Bière ou boisson maltée?
La bière sans alcool peut-elle être appelée bière ou doit-elle être appelée boisson maltée ou malt? L'arrêté royal (AR) du 31 mars 1992 stipule: "La bière est une boisson obtenue par fermentation alcoolique d'un moût, préparé principalement à partir de matières premières amylacées et sucrées, dont au moins 60% de malt d'orge ou de froment, ainsi que de houblon, éventuellement sous forme transformée, et d'eau de brassage."
Parler de bière est correct lorsque la bière de base - dont l'alcool est extrait - a subi une fermentation alcoolique, telle que définie par l'AR. Lorsque la bière sans alcool est brassée avec des levures alternatives ou des digesteurs de glucose qui arrêtent la fermentation, la question se pose de savoir si cette boisson peut être appelée bière parce qu'il n'y a pas eu de fermentation alcoolique. Il serait alors préférable de parler de "boisson maltée" ou de "malt".
Sans alcool ne veut pas toujours dire plus sucrée
De nos jours, il est trop facile d'affirmer que les bières sans alcool contiennent généralement plus de sucre que les bières alcoolisées parce que les sucres présents ne sont pas transformés pendant la fermentation. "Ce raisonnement est un peu limité", affirme Filip Delvaux, du Biercentrum Delvaux, qui conseille de nombreuses brasseries et analyse méticuleusement de nombreuses bières.
"Lorsque vous distillez l'alcool de la bière, les sucres disparaissent également. Il y a quelques années encore, on ajoutait parfois une petite quantité de sucre pour donner à la bière sans alcool un goût un peu plus prononcé. La teneur en sucre est presque négligeable et, avec une densité d'à peine 0,2° Plato, on est loin des 10° Plato d'un soda. De toute façon, la plupart des brasseries qui fabriquent de la bière sans alcool par distillation ne le font plus et aromatisent leur bière après coup, car les arômes sont également distillés. Lorsque l'alcool est retiré de la bière par filtration membranaire, les arômes restent et les sucres ne sont pas non plus ajoutés."
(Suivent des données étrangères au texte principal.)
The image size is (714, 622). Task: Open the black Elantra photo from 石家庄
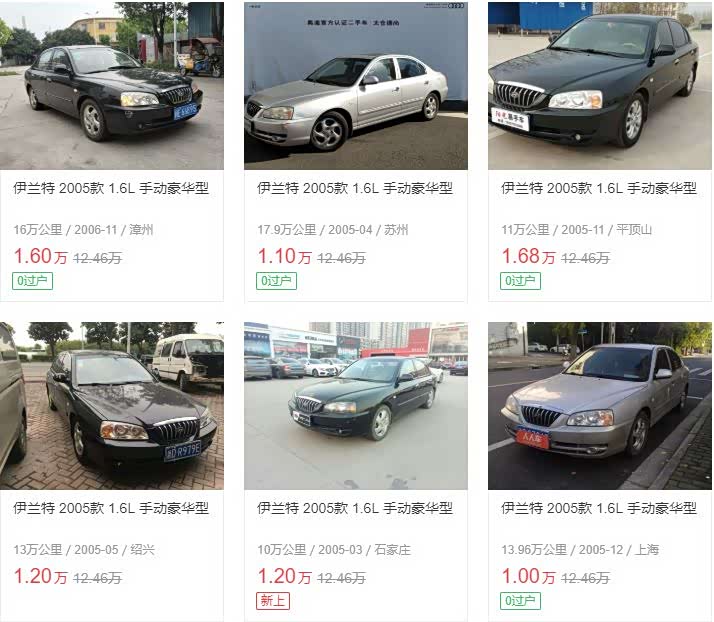point(356,406)
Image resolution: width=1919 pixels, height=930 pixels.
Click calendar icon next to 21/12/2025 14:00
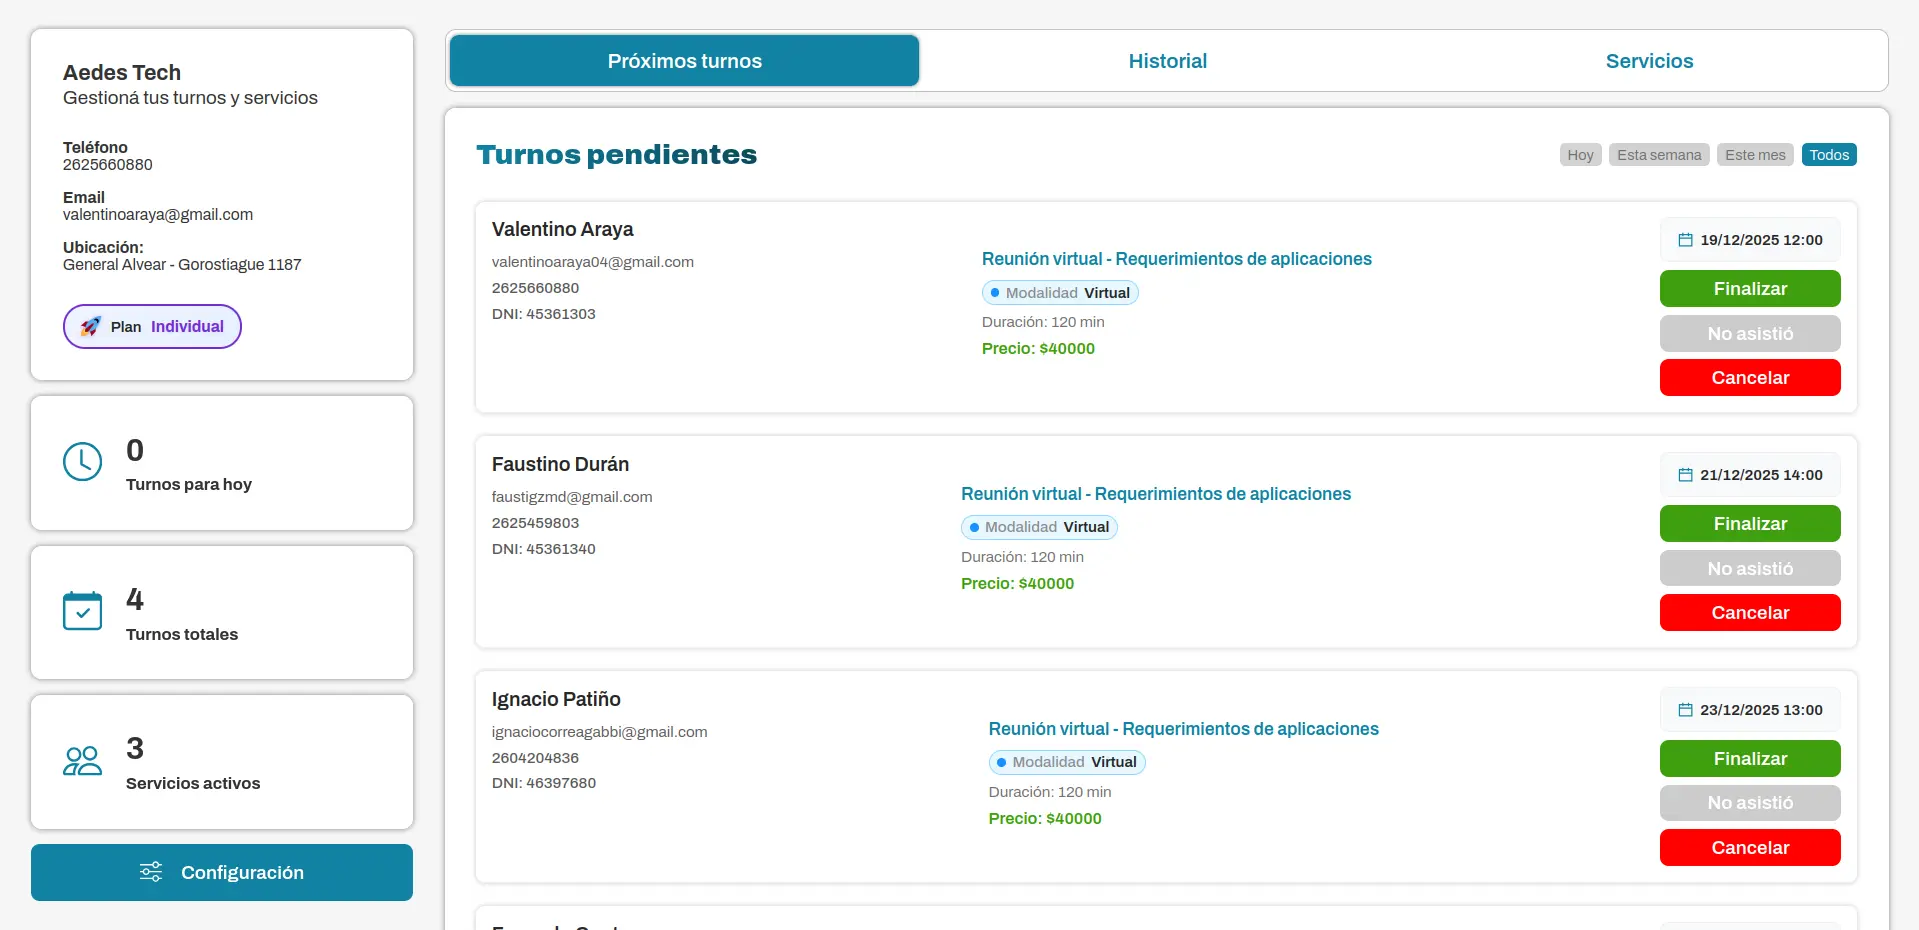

"Une nouvelle application utilisée par de nombreuses petites et maintenant grandes brasseries est l'utilisation de digesteurs de glucose. Ils transforment difficilement le maltose et le maltotriose présents dans le moût en alcool. Il en résulte des bières avec une teneur en alcool de 0,3 à 0,4% qui, selon la législation belge, peuvent être appelées bières sans alcool parce que leur teneur est inférieure à 0,5%. Peut-on qualifier ces bières de sucrées et affirmer qu'elles contiennent plus de sucres qu'une bière alcoolisée comparable? Elles ne contiennent que 60% des calories d'une pinte classique. De plus, le maltose n'a que 30% du pouvoir sucrant du fructose", explique Filip Delvaux.
"Par conséquent, on ne peut pas simplement dire que la bière sans alcool est plus sucrée et contient plus de sucres. Derrière cela, il y a un débat scientifique non négligeable sur la question de savoir si l'on peut ou non considérer les sucres non fermentescibles tels que les dextrines - qui contribuent à la rondeur, à la douceur et à la sensation en bouche d'une bière - comme des sucres. Cette discussion brouille les pistes et ne permet pas de simplifier et de dire que la bière sans alcool serait moins saine que la bière alcoolisée en termes de sucres."